19: the second barrier films

24: adjustment room

31: idle hole

32: shake hole

33: locking hole

34: containing room

35: movable body

Claims

1. an isolation mounting, it comprises:

First installation component of tubular and the second installation component, described first installation component connects with vibration generating unit and the one vibrated in acceptance division, and described second installation component connects with the another one in described vibration generating unit and described vibration acceptance division;

Elastomer, described elastomer makes described first installation component and described second installation component connect;

Partition member, described partition member is fitted in described first installation component, and described partition member defines main liquid chamber and the first secondary liquid chamber of arranging independent of described main liquid chamber and the second secondary liquid chamber, and described main liquid chamber is using described elastomer as a part for its wall;

First barrier film, described first barrier film constitutes a part for the wall of described first secondary liquid chamber; And

Second barrier film, described second barrier film constitutes a part for the wall of described second secondary liquid chamber, and the deformation resistance of described second barrier film is less than the deformation resistance of described first barrier film,

Wherein, described partition member is provided with idle hole and shake hole, described idle hole allows described main liquid chamber and described first secondary liquid chamber to communicate with each other and the input that described idle hole vibrates relative to idling produces resonance, described shake hole allows described main liquid chamber and described second secondary liquid chamber to communicate with each other and described shake hole produces resonance relative to the input of shake vibration

Wherein, adjustment room is configured to across described second barrier film adjacent with described second secondary liquid chamber, and the inside of described adjustment room can relative to standard pressure decompression or pressurization or can open relative to outside inaccessible mode.

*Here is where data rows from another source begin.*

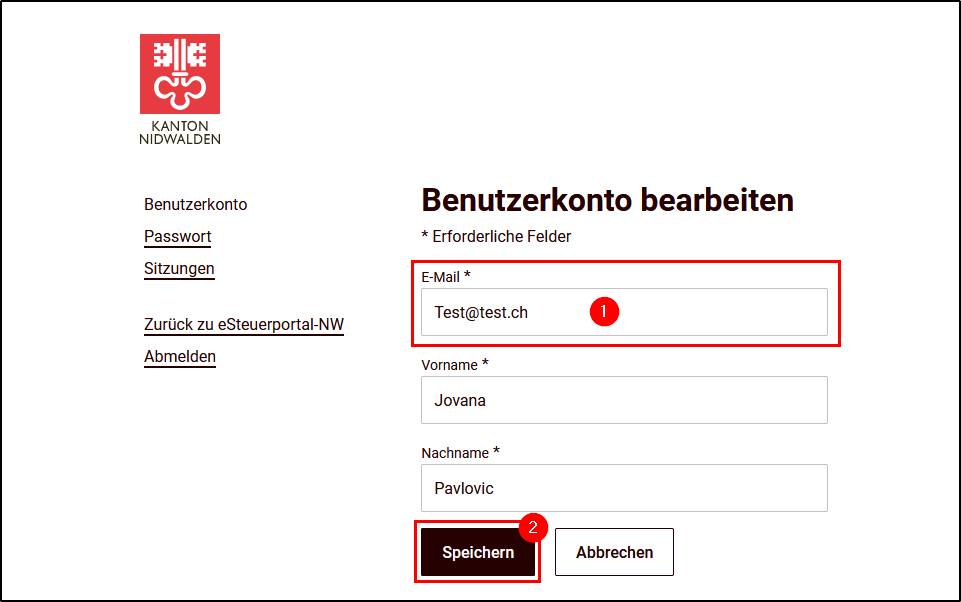Save changes with Speichern button

[x=478, y=552]
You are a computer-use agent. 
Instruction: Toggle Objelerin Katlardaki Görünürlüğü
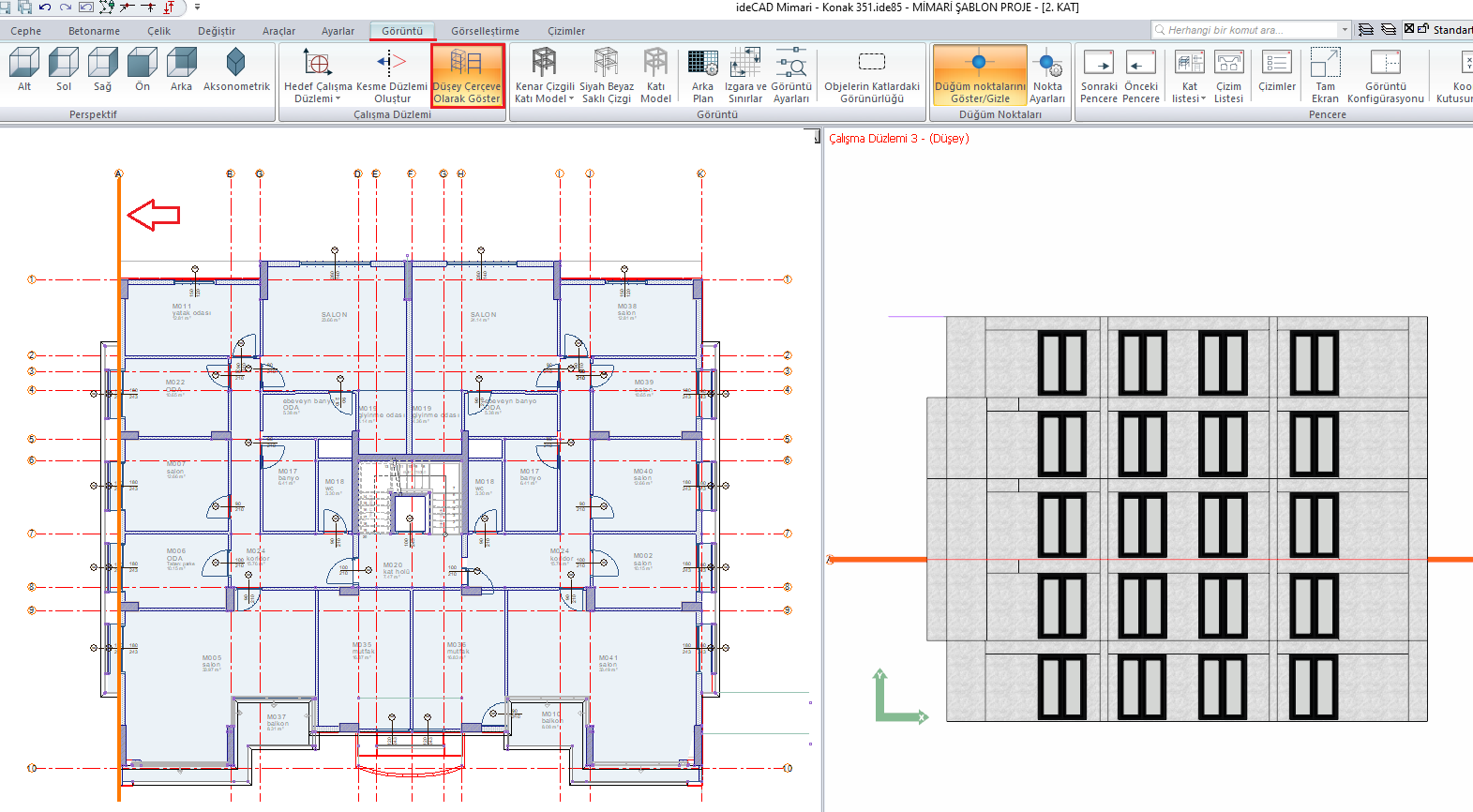[x=872, y=75]
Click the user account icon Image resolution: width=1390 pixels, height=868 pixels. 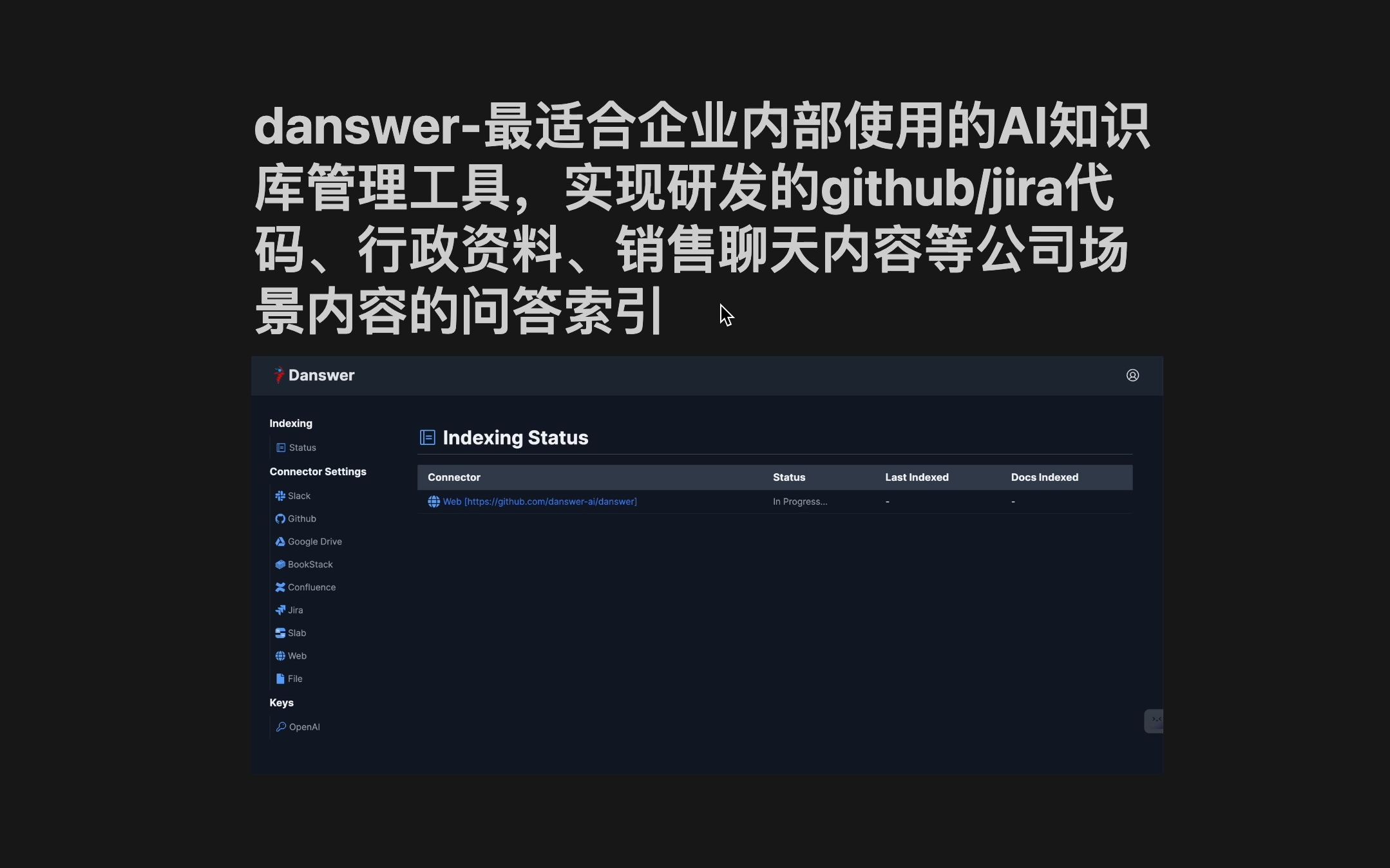(x=1132, y=375)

2. isolation mounting according to claim 1, is characterized in that,

Described partition member is provided with: locking hole, and described locking hole extends from described main liquid chamber to described second secondary liquid chamber and produces resonance relative to the input of locking vibration; Containing room, described containing room allows described locking hole and described second secondary liquid chamber to communicate with each other; And movable body, described movable body can be accommodated in described containing room in the mode be axially shifted of described first installation component, and

Described movable body is being accommodated in described containing room in the described mode be axially shifted, thus when inputting the vibration of described locking, described locking hole and described second secondary liquid chamber are communicated with each other by described containing room, when inputting described shake vibration, described locking hole is cut-off by being communicated with of described containing room with described second secondary liquid chamber.